The authors propose using virtual machine monitors to simply the
construction of the operating systems for large shared memory
multiprocessors. Their system DISCO minimizes some of the costs of virtual
machines by sharing a buffer cache and allows their coupling with TCP/IP or
NFS. NFS seems a pretty poor choice as it produces lock ups in every kernel
that I've used it with. Their uniprocessor overhead is at most 16% and they
speed up some workloads by 40% presumably by improving scalability of the
operating system and hide the NUMA-ness of these systems.
Their approach has a whole host of advantages and disadvantages.
They allow fault containment, running different operating systems
simultaneously, running different versions simultaneously, hiding the NUMA
aspects, running a lighter weight operating system.
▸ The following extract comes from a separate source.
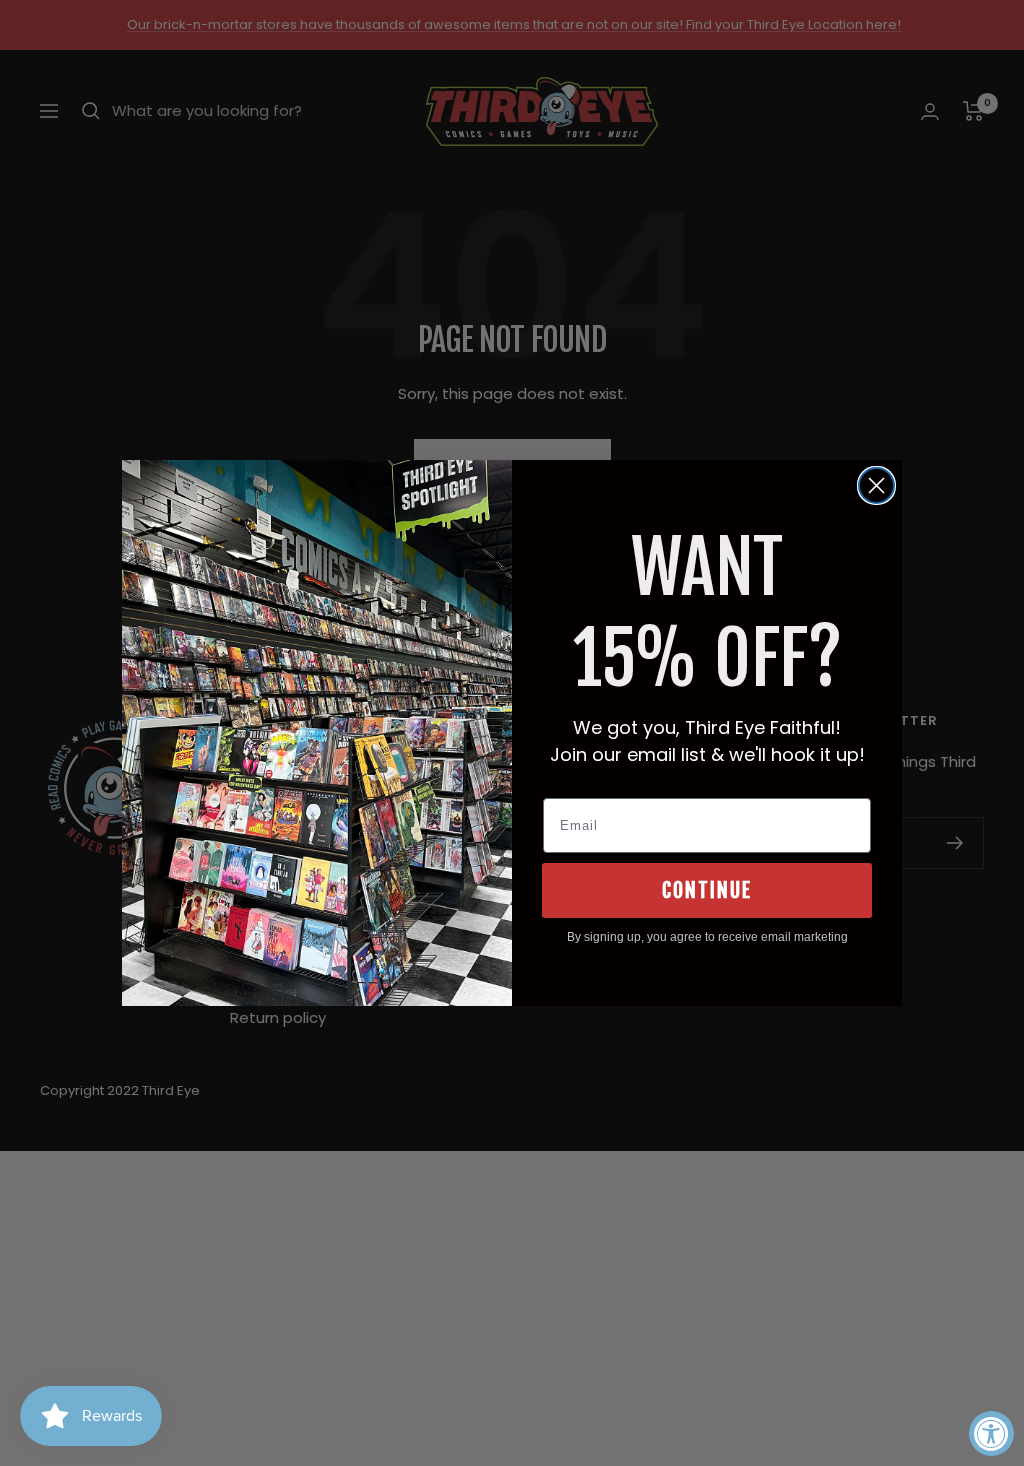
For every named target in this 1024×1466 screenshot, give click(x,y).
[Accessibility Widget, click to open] (991, 1433)
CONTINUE (707, 890)
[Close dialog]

They require more
memory, different exception processing, privilege instruction and IO device
remapping, a lack of coherent scheduling and memory management policy and
additional communications overhead.
DISCO virtualizes MIPS R10000 chips by emulating instructions,
the MMU and the trap architecture. They use load and stores on special
addresses to optimize frequent kernel operations. They dynamically relocate
pages, virtualize disks and provide a large packet virtual network between
machines. DISCO is implemented as a shared memory threaded program with a
mere 13K lines of cache careful low synchronization code.
They virtualized CPUs with direct execution and trap into their kernel to
emulate faults. They operate DISCO in a physical memory mode, using the TLB
directly to avoid emulation and flush the TLB when running a new processor
to allow them to use its process tags. They minimize this overhead with a
per virtual machine TLB cache.
DISCO measures frequency of access to pages and moves hot pages
to the physical machine running their accessing virtual machine. They
support virtual IO devices by requiring a monitor call when reading or
writing data to a driver and by catching DMA accesses. They partition disks
for each machine but really use an shared buffer cache implemented with a
B-tree. They mark shared disk blocks COW and TLB map them into a virtual
machine to achieve a sharing very similar to a single operating system.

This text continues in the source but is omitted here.